RECORDS SHOWN: Begin

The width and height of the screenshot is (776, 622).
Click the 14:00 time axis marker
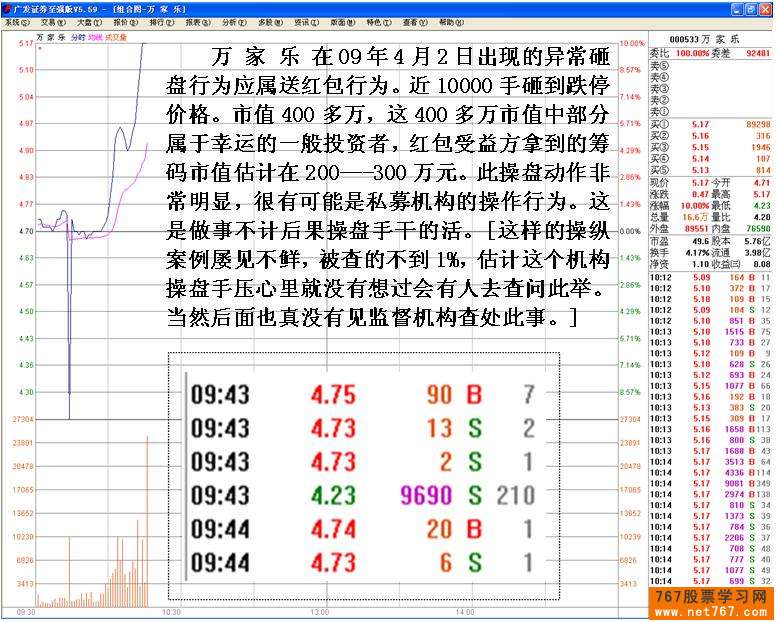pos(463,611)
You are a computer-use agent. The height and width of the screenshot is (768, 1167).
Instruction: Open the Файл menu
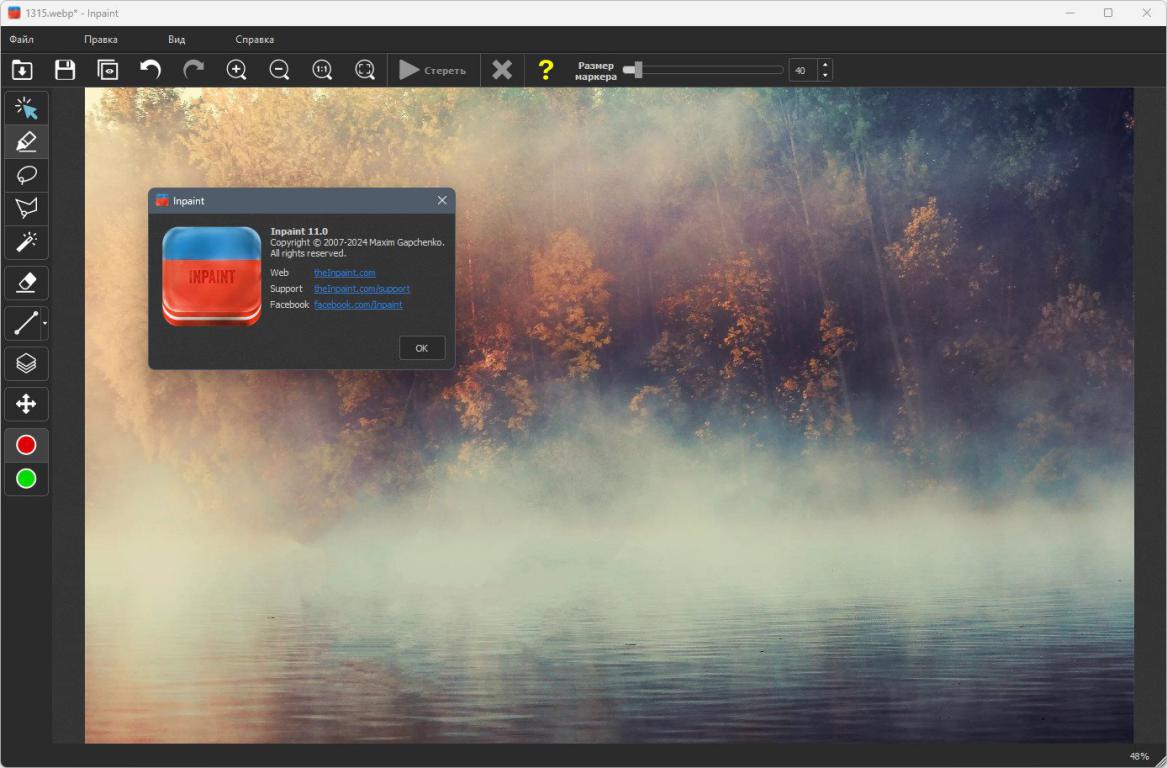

RECORDS SHOWN: End
RECORDS SHOWN: Begin

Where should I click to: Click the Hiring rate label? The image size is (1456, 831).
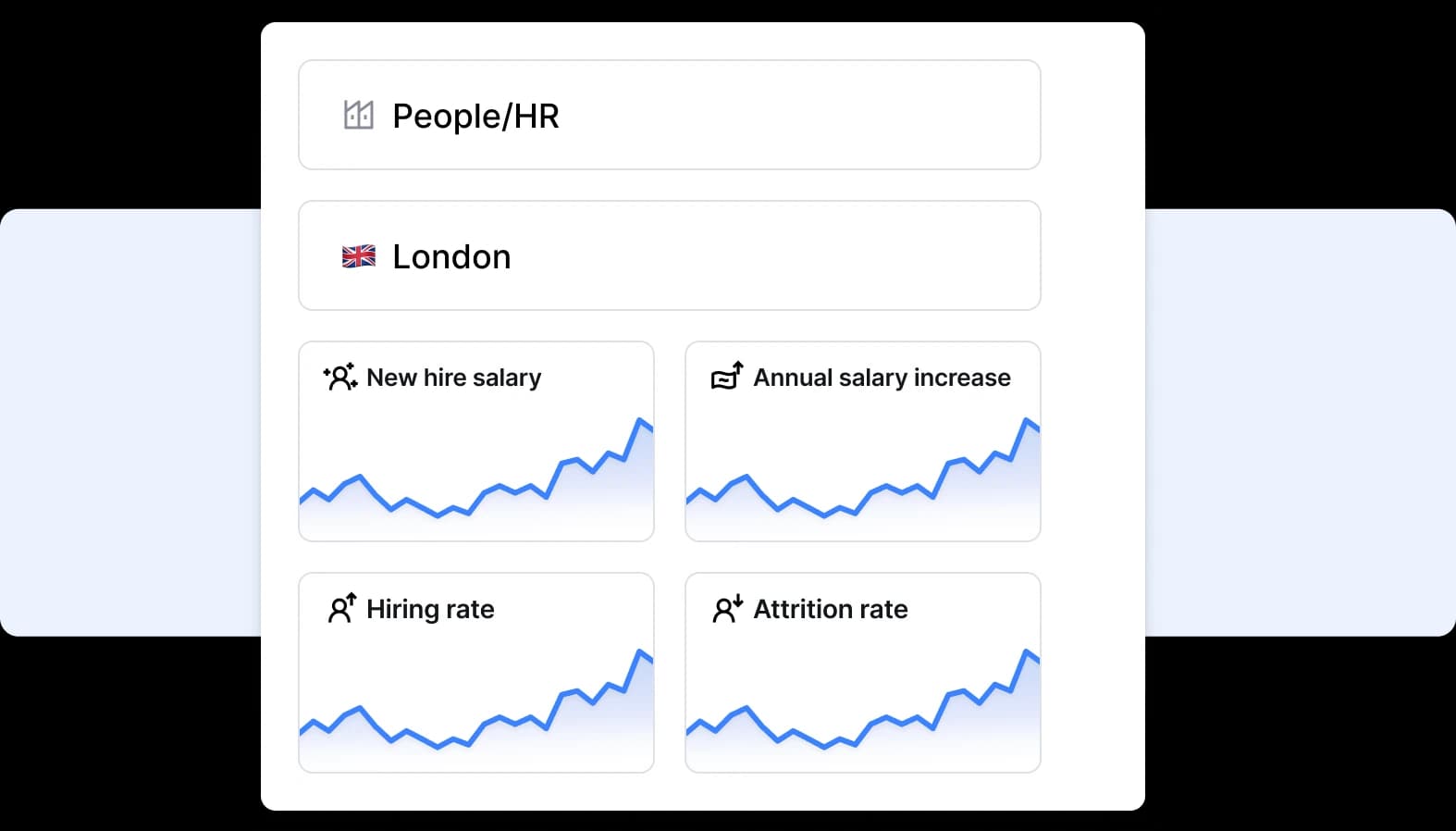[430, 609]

RECORDS SHOWN: End
RECORDS SHOWN: Begin

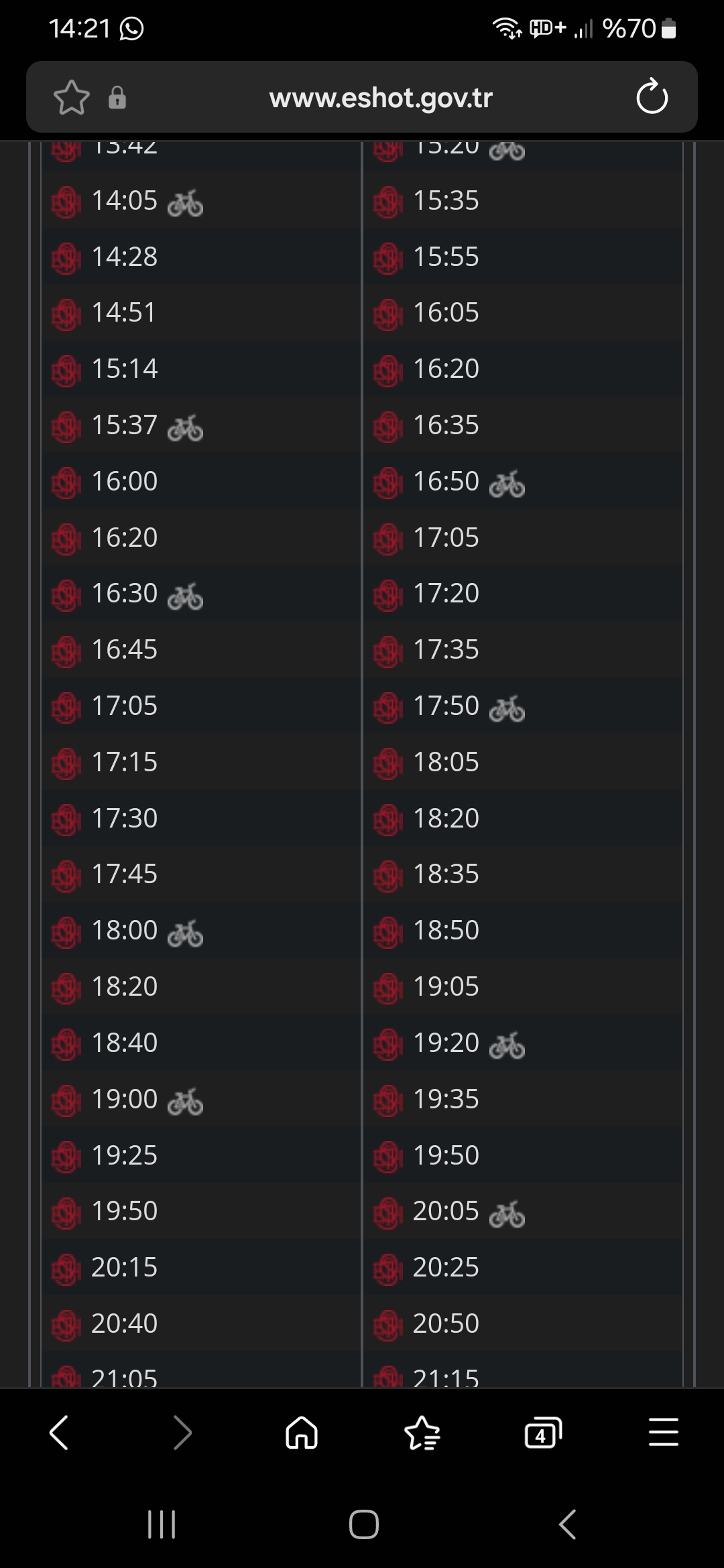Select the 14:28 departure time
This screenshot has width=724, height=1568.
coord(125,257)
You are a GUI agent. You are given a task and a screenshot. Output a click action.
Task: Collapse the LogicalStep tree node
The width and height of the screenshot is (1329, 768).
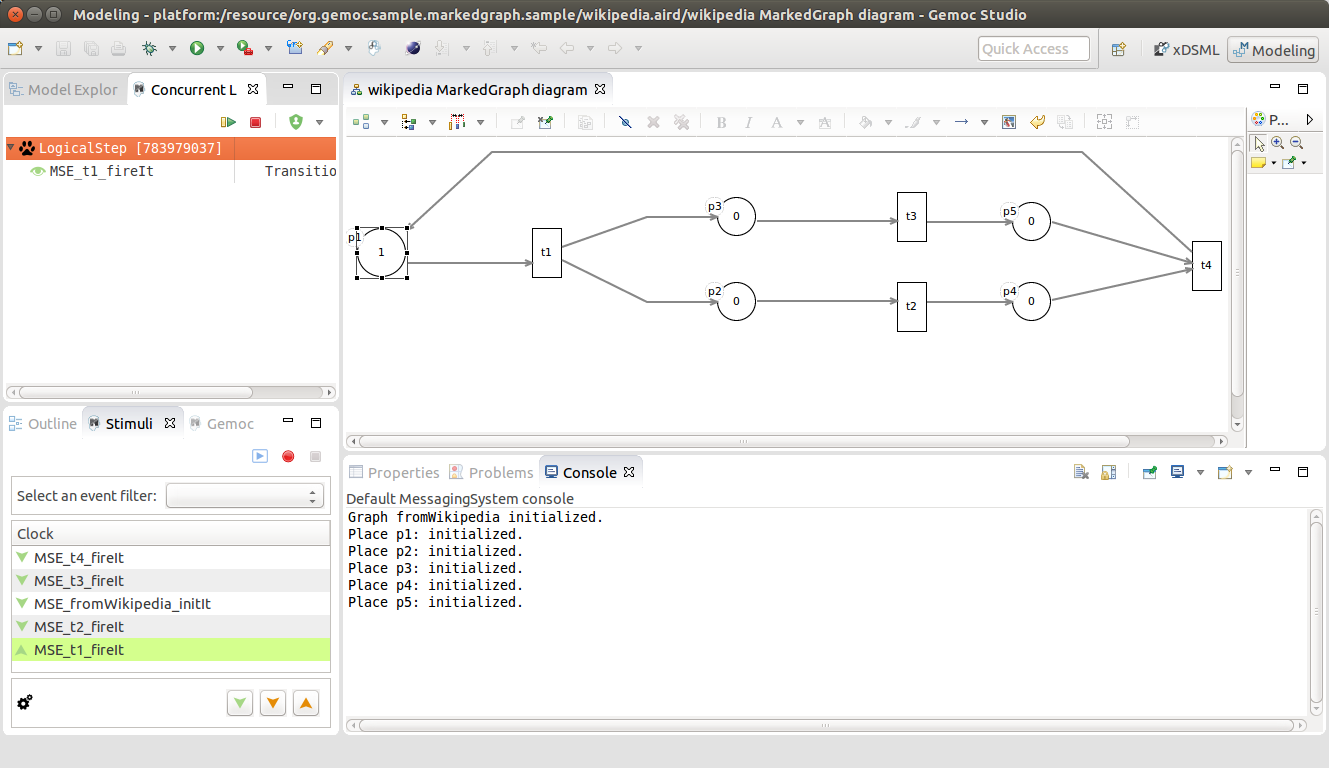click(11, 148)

RECORDS SHOWN: End

◆ **ASSIGNMENT**: Using the data above, return the lines from the one holding "Click the 14:00 time axis marker" through the one holding "Instruction: Open the Файл menu" exactly, but not the pictures.

◆ **RESPONSE**:
Click the 14:00 time axis marker
pos(463,611)
You are a computer-use agent. The height and width of the screenshot is (768, 1167).
Instruction: Open the Файл menu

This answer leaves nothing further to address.